What’s perhaps most surprising for a “regular rye” drinker like me is the fruitiness. Some Maryland-style ryes rely on acetic acid bacteria to produce the fruity notes, but the fruit flavors in Gunpowder Rye come as a result of the creation of ester precursors through the activity of yeast and lactic acid bacteria, instead. As Ned puts it, “We steer clear of acetic acid bacteria as they really like making vinegar at the expense of alcohol production.” Overall, it’s an unusual flavor, softer and not what modern-day drinkers have come to expect from a rye. To me, that’s what makes it an exciting bottle to have on hand.
After letting them sit in medium-toast heavy-charred oak barrels for at least one year, New England Distilling bottles its 87-proof whiskey to order, so each batch is slightly more mature than its predecessor. “The fact that we use direct-fired copper stills certainly has an impact on our flavor profile,” explains Ned, “in that we drive caramelization reactions in the still that add a nice roundness to the finished product.”

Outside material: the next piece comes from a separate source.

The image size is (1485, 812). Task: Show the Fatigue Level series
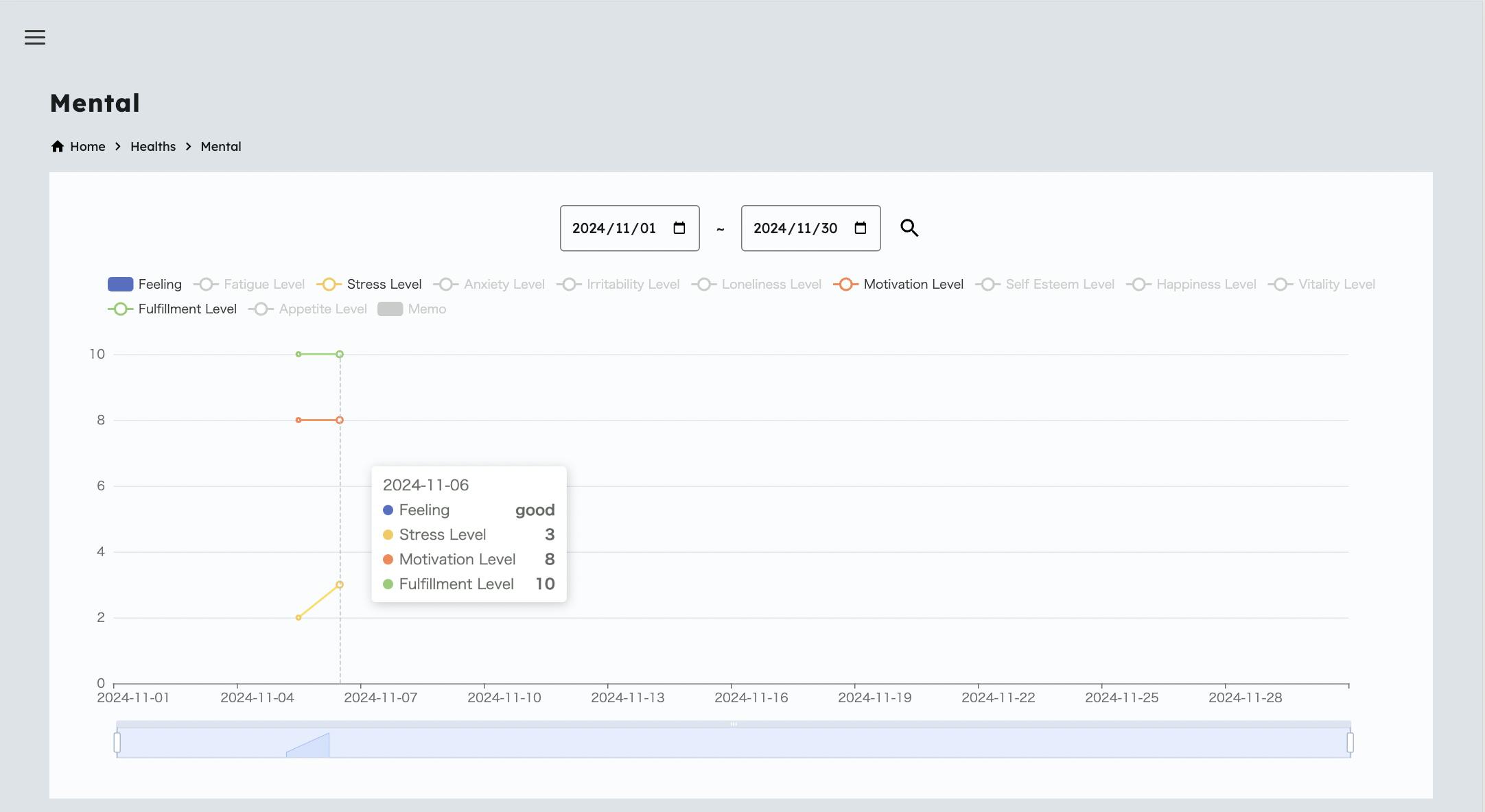point(264,285)
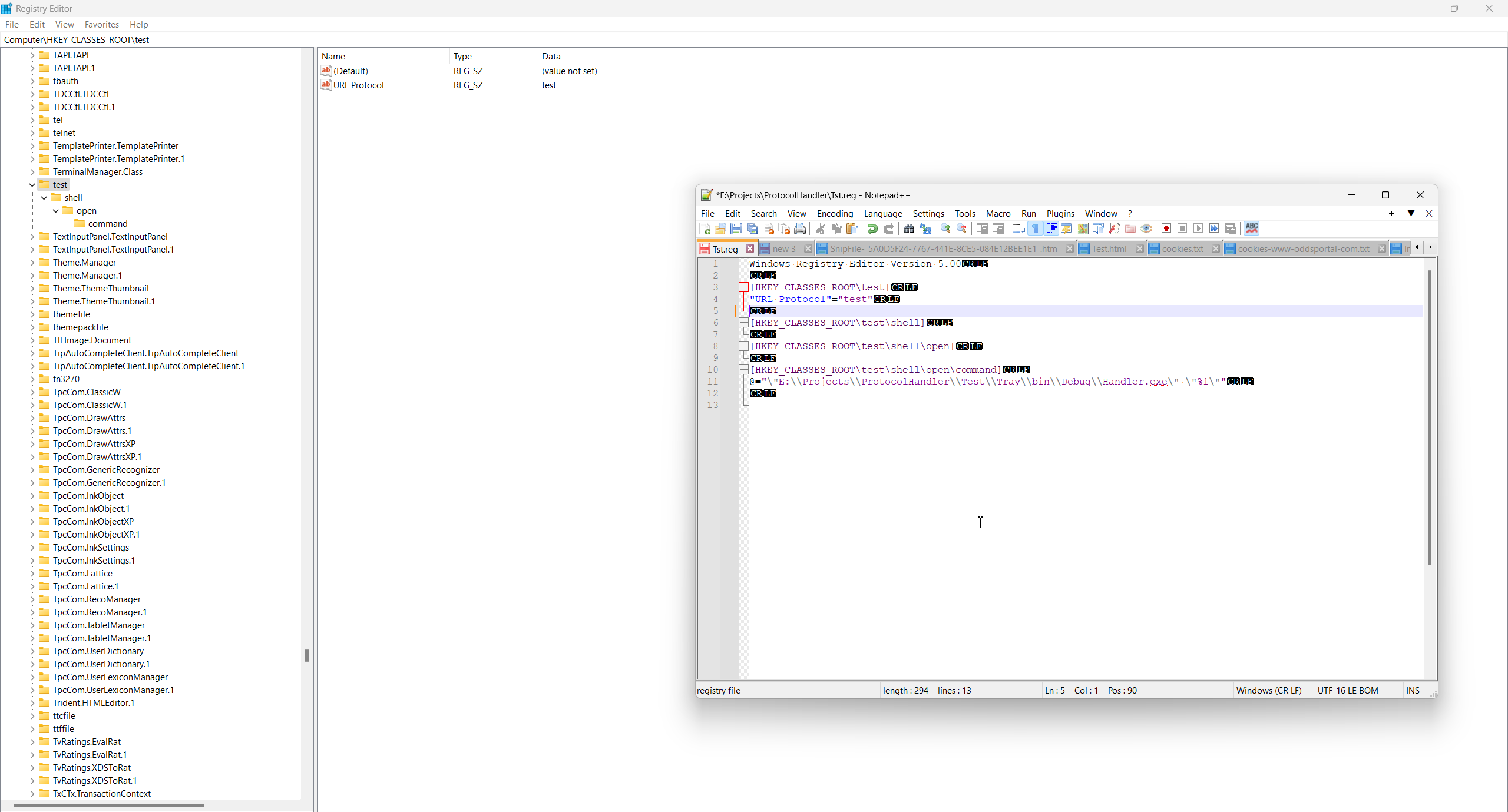
Task: Click the Paste clipboard icon
Action: coord(852,229)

The mash bill is 70% rye, 30% barley, surprisingly sweet for having no corn in it at all. The recipe for Gunpowder Rye isn’t a replica of Ned’s ancestors’ whiskey but an inspired creation of his own— and that’s fine by me. Sometimes our memories of the dead are more keenly kept because of what we can no longer have without them.
A silver award winner of the 2014 International Whiskey Competition, Gunpowder Rye is currently available in stores for around $48 throughout Connecticut, Massachusetts, New York and Maine and online at drinkbetter.com.